(Source document)
═══
Speaker 2 We will eventually run out of oil, gas, and coal to burn anyway, because

Speaker 2 there's a finite amount of that stuff.

Speaker 2 And we will eventually have to go to something that lasts a long time that is sustainable.

Speaker 2 But to your point about the irony of things, it seems to be the case that making energy with solar is cheaper than making energy with some of these carbon-based sources today.

Speaker 2 And so the irony is it's already working. I mean, the market is moving in that direction.

Speaker 2 And this notion that we need to kind of force everyone into a model of behavior, it's just naturally going to change because we've got better systems.

Speaker 2 You know, you and others have engineered better systems that make these alternatives cheaper, and therefore they're winning, like they're actually winning in the market, which is great.

Speaker 2 But

Speaker 2 they can't win if there are subsidies to support the old systems, obviously. Yeah, I mean,

Speaker 2 by the way, there are actually massive disincentives for Solo because

Speaker 2 China is a massive producer of solar panels.

Speaker 2 China does an incredible job of solar

Speaker 2 solar panel manufacturing. Really incredible.

Speaker 2 They have

Speaker 2 roughly one and a half terawatts of solar production right now.

Speaker 2 And they're only using a terawatt per year. But by the way, that's a gigantic number.

Speaker 2 The average US power consumption is only half a terawatt.

Speaker 2 So just think about that for a second.

Speaker 2 China's solar panel out production max capacity is one and a half terawatts per year.

Speaker 2 U.S. steady-state power usage is half a terawatt.
═══
(Entries supplied)
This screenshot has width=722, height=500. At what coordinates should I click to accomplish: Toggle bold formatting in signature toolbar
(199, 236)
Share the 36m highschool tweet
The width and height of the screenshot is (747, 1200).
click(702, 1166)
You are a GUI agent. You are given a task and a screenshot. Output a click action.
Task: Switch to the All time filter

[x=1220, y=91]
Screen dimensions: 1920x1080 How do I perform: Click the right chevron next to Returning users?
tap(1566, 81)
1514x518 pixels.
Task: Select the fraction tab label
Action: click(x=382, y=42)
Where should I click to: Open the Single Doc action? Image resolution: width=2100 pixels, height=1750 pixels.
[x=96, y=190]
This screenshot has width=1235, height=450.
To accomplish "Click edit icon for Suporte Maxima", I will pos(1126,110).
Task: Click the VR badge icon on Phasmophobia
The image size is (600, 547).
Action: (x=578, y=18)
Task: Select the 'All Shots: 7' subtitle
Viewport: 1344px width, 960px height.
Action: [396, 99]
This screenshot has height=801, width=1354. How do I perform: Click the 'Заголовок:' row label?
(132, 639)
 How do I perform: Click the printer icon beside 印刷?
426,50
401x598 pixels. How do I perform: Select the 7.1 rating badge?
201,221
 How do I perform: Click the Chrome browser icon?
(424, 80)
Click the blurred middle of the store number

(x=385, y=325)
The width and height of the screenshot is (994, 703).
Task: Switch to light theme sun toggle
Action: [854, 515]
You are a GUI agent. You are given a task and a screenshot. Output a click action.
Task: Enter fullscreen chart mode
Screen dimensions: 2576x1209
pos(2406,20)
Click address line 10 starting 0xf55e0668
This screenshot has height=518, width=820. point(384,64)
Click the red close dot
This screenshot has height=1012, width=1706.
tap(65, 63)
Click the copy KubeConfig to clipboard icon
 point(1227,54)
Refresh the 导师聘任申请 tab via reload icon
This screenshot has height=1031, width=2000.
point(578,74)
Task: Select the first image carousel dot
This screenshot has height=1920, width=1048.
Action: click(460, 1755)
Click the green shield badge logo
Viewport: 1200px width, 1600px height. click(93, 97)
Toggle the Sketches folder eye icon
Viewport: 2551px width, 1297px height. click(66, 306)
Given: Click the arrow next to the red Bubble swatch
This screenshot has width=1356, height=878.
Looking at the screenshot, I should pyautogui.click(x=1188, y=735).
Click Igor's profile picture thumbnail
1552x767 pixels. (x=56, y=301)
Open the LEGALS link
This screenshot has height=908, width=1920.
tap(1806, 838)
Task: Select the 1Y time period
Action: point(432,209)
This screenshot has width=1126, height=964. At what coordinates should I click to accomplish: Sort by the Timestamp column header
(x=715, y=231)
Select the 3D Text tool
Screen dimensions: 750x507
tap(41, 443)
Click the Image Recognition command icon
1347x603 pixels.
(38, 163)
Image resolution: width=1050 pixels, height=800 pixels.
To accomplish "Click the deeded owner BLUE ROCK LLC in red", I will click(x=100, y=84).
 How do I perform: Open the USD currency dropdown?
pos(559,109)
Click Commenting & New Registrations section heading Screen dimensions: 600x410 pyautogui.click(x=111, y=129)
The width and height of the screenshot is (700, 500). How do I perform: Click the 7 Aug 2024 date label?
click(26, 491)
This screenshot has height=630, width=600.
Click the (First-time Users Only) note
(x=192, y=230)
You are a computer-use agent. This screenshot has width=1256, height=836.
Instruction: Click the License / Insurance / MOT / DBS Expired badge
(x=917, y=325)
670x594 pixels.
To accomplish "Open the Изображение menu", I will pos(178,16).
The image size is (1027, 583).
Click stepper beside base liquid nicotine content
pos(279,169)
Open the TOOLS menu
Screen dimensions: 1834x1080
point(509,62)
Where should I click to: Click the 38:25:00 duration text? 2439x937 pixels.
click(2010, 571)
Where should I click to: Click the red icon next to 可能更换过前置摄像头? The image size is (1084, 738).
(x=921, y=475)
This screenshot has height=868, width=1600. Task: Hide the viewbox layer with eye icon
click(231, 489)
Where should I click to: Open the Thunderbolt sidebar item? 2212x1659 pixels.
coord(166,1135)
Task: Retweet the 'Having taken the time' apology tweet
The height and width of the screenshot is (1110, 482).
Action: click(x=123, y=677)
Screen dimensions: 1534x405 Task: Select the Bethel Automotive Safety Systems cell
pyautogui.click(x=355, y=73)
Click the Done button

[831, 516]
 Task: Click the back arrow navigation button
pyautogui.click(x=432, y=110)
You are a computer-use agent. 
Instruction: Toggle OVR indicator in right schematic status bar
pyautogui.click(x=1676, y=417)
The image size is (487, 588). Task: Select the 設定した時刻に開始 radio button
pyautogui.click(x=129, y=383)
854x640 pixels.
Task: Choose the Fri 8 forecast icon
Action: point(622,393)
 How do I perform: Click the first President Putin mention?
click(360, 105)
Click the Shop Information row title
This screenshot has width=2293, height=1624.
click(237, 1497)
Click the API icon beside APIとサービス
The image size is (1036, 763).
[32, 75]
═══
(What you will do) Please continue the transcribed conversation above about solar energy and China's solar panel output, starting after its final line.

(Response to this task)
Now,

Speaker 2 you do have to reduce, you say to produce one and a half terawatts a year of solar, you need to add that with batteries, taking into account

Speaker 2 the differences between night and day, the fact that the solar panel is not always pointed directly at the sun, that kind of thing. So you can divide by five-ish.

Speaker 2 to say that but that still means that China has the ability to produce solar panels that have a steady state output that is roughly two-thirds that of the entire U.S.

Speaker 2 economy from all sources, which means that just with solar alone, China can,

Speaker 2 in 18 months, produce enough solar panels to power the entirety of the United States.

Speaker 4 What do you think about near-field solar, aka nuclear?

Speaker 2 I'm in favor of, look, make energy from any way

Speaker 2 you want.

Speaker 2 That isn't obviously harmful to the environment.

Speaker 2 Generally, people don't welcome a nuclear reactor in their backyard.

Speaker 2 They're not like championing it. Put it here.
Put it under my bed.

Speaker 2 Put it on my roof.

Speaker 2 If your next-door neighbor said, hey, I'm selling my house and they're putting a reactor there,

Speaker 2 what would you,

Speaker 2 the typical homeowner response will be negative.

Speaker 2 Very few people will embrace a nuclear reactor

Speaker 2 adjacent to their house.

Speaker 2 But nonetheless,

Speaker 2 I do think nuclear is actually very safe.

Speaker 2 There's a lot of

Speaker 2 scaremongering and propaganda around fission, assuming you're talking about fission.

Speaker 2 But fission is actually very safe. They obviously have this on

Speaker 2 the Navy, U.S. Navy has this on submarines and aircraft carriers and with people really walking right.
I mean, a submarine is a pretty crowded place and they have a nuclear-powered submarine. So

Speaker 2 I think I think vision is fine

Speaker 2 as an option.

Speaker 2 The regulatory environment makes it very difficult to actually get that done.

Speaker 2 And then it is important to appreciate just the sheer magnitude of the power of the sun.

Speaker 2 So this is, here are some just important

Speaker 2 basic facts.

Speaker 2 Even Wikipedia has these facts, right?

Speaker 2 You know, so you don't even have to go to

Speaker 2 the best answer, but even Wikipedia has

Speaker 2 it right. Yes, yes.
I'm saying, what I'm saying, even Wikipedia's got these facts right.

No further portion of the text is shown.